### GOAL OF THE EXERCISE
Return every line of the listing that includes the string "MoBa".

### AVAILABLE RECORDS
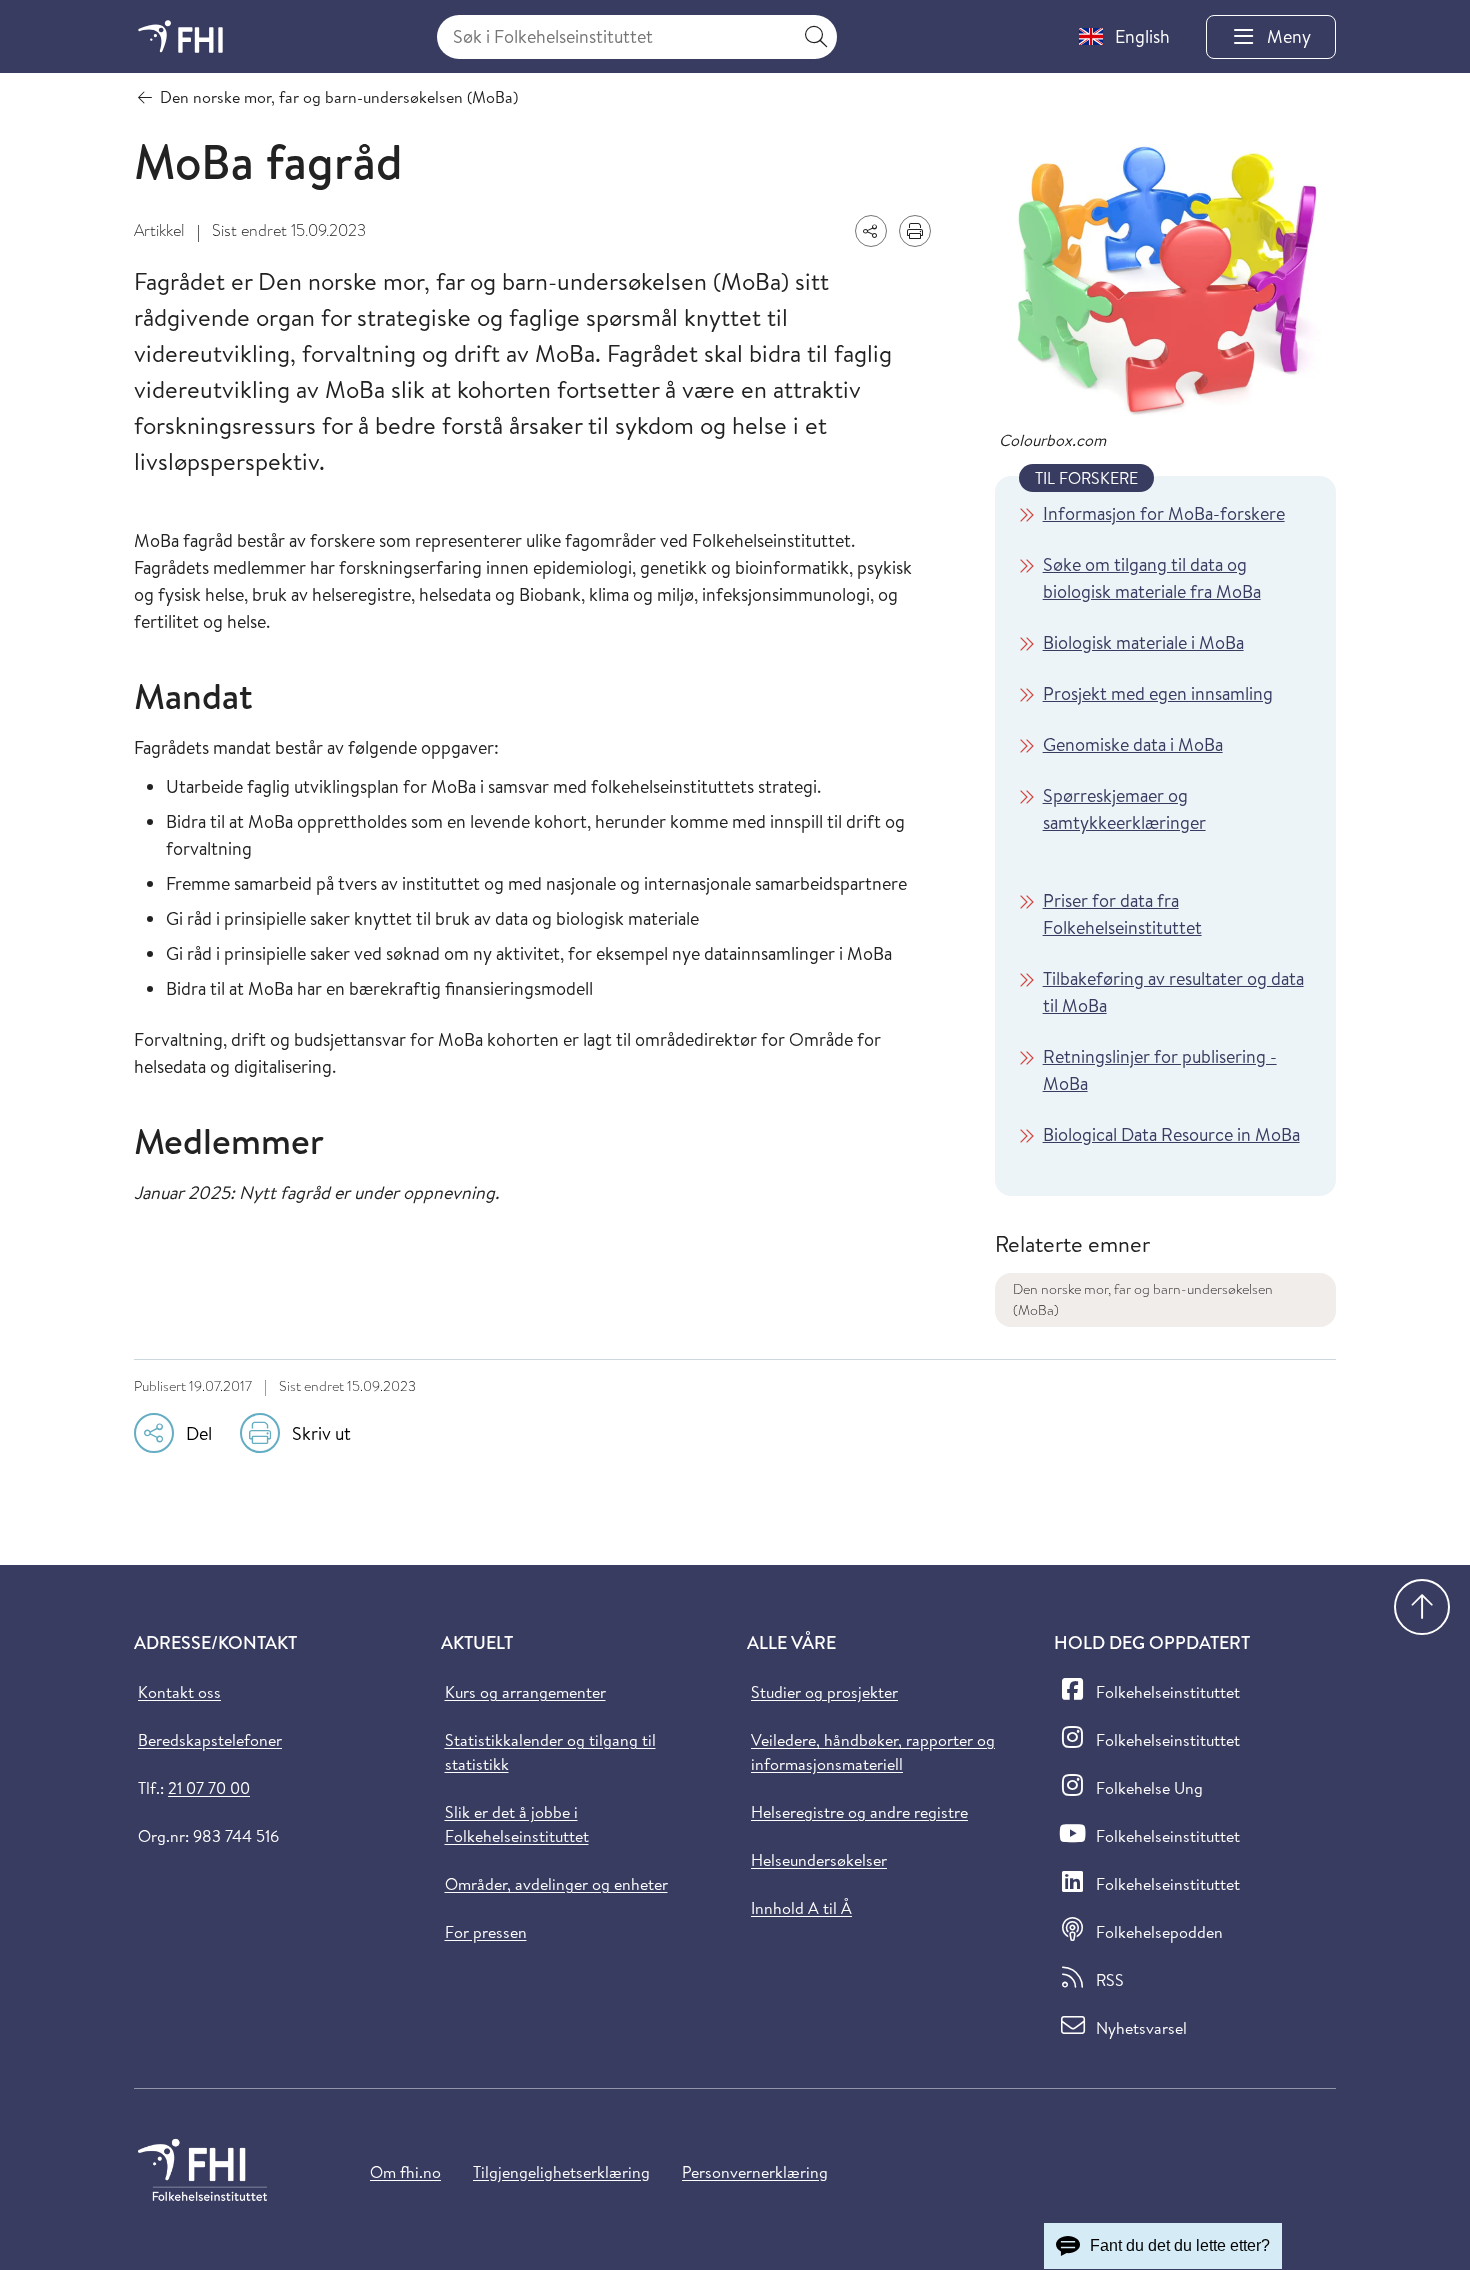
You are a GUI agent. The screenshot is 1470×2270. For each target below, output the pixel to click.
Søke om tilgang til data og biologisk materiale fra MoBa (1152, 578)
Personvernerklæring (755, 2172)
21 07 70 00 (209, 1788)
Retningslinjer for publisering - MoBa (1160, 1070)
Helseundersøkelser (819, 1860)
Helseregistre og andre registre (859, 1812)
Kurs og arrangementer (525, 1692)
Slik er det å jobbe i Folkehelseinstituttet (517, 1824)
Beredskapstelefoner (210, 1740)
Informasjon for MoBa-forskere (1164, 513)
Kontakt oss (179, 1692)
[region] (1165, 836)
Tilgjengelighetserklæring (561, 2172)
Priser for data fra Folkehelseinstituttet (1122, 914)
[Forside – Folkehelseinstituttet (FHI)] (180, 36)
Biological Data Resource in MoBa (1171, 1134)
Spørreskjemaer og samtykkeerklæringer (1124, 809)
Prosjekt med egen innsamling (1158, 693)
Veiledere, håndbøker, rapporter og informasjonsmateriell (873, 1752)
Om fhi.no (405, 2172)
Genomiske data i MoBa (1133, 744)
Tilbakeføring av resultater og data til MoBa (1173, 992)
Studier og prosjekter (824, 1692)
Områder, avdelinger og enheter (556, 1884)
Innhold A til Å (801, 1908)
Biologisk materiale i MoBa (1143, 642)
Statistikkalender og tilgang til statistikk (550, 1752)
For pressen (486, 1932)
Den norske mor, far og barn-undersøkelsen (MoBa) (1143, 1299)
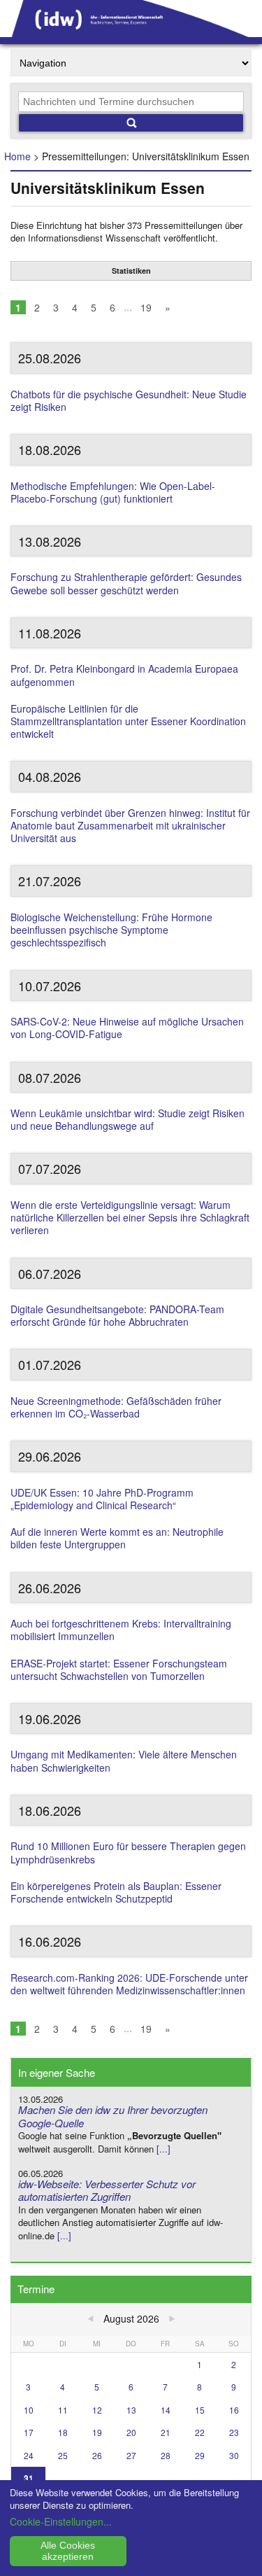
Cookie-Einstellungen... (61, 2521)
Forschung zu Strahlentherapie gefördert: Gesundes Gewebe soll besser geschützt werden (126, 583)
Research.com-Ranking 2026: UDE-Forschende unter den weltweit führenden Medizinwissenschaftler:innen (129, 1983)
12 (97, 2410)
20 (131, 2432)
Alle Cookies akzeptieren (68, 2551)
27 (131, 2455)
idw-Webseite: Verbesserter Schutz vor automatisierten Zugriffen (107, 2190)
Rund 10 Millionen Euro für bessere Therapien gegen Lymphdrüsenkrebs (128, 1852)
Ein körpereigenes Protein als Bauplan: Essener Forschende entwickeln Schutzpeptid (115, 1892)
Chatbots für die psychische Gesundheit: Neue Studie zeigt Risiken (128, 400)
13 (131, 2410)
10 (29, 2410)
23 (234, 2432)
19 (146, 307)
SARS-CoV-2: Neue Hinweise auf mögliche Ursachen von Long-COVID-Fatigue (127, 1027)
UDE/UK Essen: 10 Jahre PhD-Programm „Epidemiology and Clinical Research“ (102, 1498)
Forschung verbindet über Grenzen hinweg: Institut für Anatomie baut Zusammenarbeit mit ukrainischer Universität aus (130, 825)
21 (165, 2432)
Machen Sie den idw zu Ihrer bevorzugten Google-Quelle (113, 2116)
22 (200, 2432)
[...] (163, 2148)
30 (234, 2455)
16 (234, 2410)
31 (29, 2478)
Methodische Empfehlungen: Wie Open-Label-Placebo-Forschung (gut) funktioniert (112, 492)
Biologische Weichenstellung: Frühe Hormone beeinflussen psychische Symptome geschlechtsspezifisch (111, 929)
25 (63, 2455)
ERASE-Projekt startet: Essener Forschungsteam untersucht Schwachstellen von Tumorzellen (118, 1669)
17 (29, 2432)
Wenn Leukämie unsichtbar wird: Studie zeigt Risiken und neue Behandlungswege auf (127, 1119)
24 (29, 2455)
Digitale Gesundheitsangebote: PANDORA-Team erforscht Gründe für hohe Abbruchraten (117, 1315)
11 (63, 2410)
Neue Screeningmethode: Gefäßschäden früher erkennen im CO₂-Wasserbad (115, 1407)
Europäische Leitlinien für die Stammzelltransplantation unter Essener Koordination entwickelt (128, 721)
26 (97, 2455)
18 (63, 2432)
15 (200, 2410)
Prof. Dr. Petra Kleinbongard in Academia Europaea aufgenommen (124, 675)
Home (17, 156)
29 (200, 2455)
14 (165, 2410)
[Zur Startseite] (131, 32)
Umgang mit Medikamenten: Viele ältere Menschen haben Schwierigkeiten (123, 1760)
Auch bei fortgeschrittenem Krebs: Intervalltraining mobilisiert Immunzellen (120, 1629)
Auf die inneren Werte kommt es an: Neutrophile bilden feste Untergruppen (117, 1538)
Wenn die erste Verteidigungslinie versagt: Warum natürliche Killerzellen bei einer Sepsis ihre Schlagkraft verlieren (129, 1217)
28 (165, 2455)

### OUTPUT OF THE TASK
Søke om tilgang til data og biologisk materiale fra MoBa (1152, 578)
Retningslinjer for publisering - MoBa (1160, 1070)
Informasjon for MoBa-forskere (1164, 513)
Biological Data Resource in MoBa (1171, 1134)
Genomiske data i MoBa (1133, 744)
Tilbakeføring av resultater og data til MoBa (1173, 992)
Biologisk materiale i MoBa (1143, 642)
Den norske mor, far og barn-undersøkelsen (MoBa) (1143, 1299)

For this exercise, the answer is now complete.